Data →
_ _ _ _ _ _ _

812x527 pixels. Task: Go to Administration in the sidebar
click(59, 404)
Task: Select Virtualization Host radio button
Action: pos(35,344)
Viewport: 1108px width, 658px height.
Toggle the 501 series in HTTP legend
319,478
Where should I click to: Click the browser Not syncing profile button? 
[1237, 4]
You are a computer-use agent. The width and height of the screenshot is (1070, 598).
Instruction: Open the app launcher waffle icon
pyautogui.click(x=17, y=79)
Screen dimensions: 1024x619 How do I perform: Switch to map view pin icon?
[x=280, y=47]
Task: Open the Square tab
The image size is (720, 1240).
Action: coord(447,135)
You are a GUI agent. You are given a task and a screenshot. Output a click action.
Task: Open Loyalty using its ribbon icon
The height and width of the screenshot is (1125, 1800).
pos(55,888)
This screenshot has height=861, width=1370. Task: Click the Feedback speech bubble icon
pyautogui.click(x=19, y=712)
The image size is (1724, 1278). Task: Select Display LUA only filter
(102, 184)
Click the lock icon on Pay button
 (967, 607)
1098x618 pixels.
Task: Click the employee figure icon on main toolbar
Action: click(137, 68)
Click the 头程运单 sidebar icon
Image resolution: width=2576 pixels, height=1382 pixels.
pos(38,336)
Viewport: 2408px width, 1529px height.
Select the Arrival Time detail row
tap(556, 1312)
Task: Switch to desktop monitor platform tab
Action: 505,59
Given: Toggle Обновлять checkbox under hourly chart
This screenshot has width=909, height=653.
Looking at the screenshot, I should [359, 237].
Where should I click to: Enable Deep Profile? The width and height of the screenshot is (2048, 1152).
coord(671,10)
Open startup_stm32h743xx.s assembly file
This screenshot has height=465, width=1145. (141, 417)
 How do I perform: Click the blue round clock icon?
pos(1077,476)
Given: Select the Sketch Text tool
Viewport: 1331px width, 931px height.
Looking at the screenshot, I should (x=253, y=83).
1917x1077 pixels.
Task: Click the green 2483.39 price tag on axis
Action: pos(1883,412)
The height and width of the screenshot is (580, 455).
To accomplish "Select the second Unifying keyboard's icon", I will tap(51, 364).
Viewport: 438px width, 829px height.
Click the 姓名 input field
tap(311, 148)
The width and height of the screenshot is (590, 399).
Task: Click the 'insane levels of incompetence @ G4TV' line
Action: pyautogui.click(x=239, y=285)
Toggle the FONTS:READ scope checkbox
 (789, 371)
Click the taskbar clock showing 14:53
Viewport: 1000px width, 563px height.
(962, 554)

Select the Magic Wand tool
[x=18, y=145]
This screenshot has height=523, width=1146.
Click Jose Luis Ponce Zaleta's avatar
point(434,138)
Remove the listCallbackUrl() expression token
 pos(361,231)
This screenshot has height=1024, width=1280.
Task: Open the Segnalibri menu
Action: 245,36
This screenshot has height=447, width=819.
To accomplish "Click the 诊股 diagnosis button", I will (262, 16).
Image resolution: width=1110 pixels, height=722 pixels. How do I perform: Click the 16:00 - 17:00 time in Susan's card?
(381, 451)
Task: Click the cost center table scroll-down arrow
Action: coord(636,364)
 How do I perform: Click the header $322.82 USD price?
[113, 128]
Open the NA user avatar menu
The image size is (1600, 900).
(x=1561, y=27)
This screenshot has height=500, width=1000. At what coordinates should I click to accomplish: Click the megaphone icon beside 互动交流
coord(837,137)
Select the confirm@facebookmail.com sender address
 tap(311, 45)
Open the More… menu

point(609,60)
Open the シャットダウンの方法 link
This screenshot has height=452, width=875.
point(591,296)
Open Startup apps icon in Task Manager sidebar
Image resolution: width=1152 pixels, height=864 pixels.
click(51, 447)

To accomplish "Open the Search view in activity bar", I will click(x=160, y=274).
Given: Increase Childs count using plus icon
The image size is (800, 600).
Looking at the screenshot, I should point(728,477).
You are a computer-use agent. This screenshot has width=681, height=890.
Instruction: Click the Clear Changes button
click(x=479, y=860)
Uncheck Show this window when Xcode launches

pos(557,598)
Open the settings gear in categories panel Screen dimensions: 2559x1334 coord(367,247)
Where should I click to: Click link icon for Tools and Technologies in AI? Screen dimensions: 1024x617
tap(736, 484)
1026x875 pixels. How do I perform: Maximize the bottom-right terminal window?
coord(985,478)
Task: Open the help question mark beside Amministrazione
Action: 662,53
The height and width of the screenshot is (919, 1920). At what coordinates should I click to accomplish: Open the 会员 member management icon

_ _ _ _ _ _ _

Stated exercise →
Retype the rows beginning with the line containing "Screen dimensions: 1024x619" and continuing through the line containing "pos(38,336)", including both of those lines.

Solution to the exercise →
Screen dimensions: 1024x619 How do I perform: Switch to map view pin icon?
[x=280, y=47]
Task: Open the Square tab
The image size is (720, 1240).
Action: coord(447,135)
You are a GUI agent. You are given a task and a screenshot. Output a click action.
Task: Open Loyalty using its ribbon icon
The height and width of the screenshot is (1125, 1800).
pos(55,888)
This screenshot has height=861, width=1370. Task: Click the Feedback speech bubble icon
pyautogui.click(x=19, y=712)
The image size is (1724, 1278). Task: Select Display LUA only filter
(102, 184)
Click the lock icon on Pay button
 (967, 607)
1098x618 pixels.
Task: Click the employee figure icon on main toolbar
Action: click(137, 68)
Click the 头程运单 sidebar icon
Image resolution: width=2576 pixels, height=1382 pixels.
pos(38,336)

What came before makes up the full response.